An FDA review found that results from recent Invokana clinical data suggest that the risk of amputation is still present, but is lower than initially thought, especially when patients are appropriately managed. Key opinion leaders (KOLs) interviewed by GlobalData have communicated that despite some concerns regarding safety issues (for example, amputation, diabetic ketoacidosis) around the profile of SGLT inhibitors, they expect the drug class as a whole to experience increased uptake, due to the barrage of clinical trial data that support ongoing label expansions. In the past few years, clinical trials with Invokana have proven the drug’s potential and have received FDA approval towards reducing the risk of heart attack, stroke, or cardiovascular death in patients with T2D and established cardiovascular disease, in addition to treating diabetic kidney disease (DKD) and reducing the hospitalisation risk for heart failure in patients with T2D and DKD.

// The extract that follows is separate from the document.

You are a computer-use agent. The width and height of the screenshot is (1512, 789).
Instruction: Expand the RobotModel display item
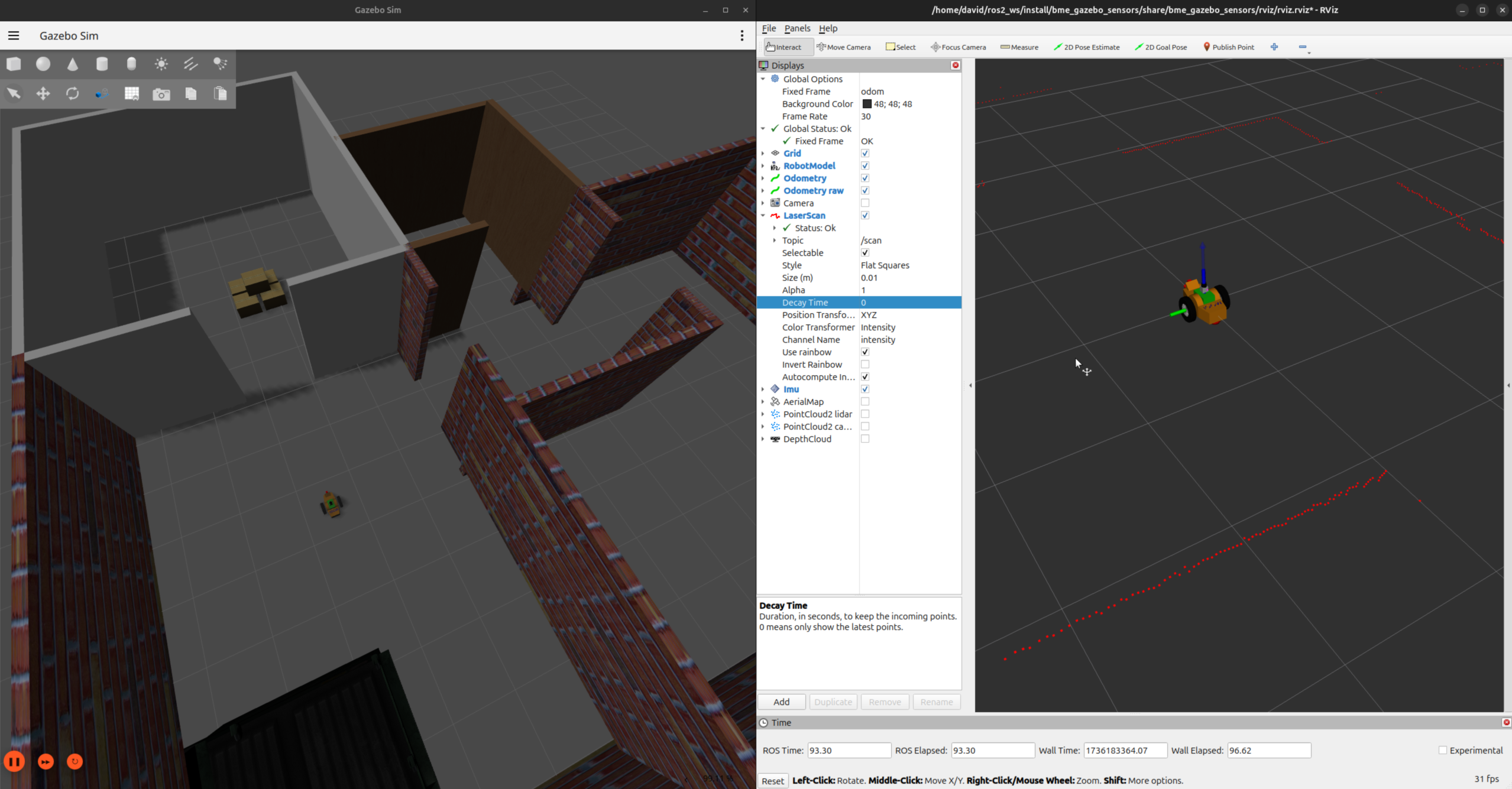point(763,166)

The SGLT inhibitor market is becoming increasingly crowded and competitive, with SGLT inhibitor developers continuing to vie for label expansions and best-in-class status across multiple disease areas and sub-indications. For Invokana, label expansions have likely helped to decrease the negative sales growth witnessed since 2017 (2016 to 2017: -21.0%; 2017 to 2018: -20.7%; 2018 to 2019: -16.5%), and the drug is expected to have a moderate bump in sales due to the removal of the boxed warning. Despite this, there is the negative connotation/reputation from the boxed warning, which may have lasting effects, in addition to the competitive advantage given to Invokana’s rivals over the past three years. Without a dedicated marketing campaign from Johnson & Johnson to tout Invokana’s updated safety profile, US sales will continue to slip in the foreseeable future.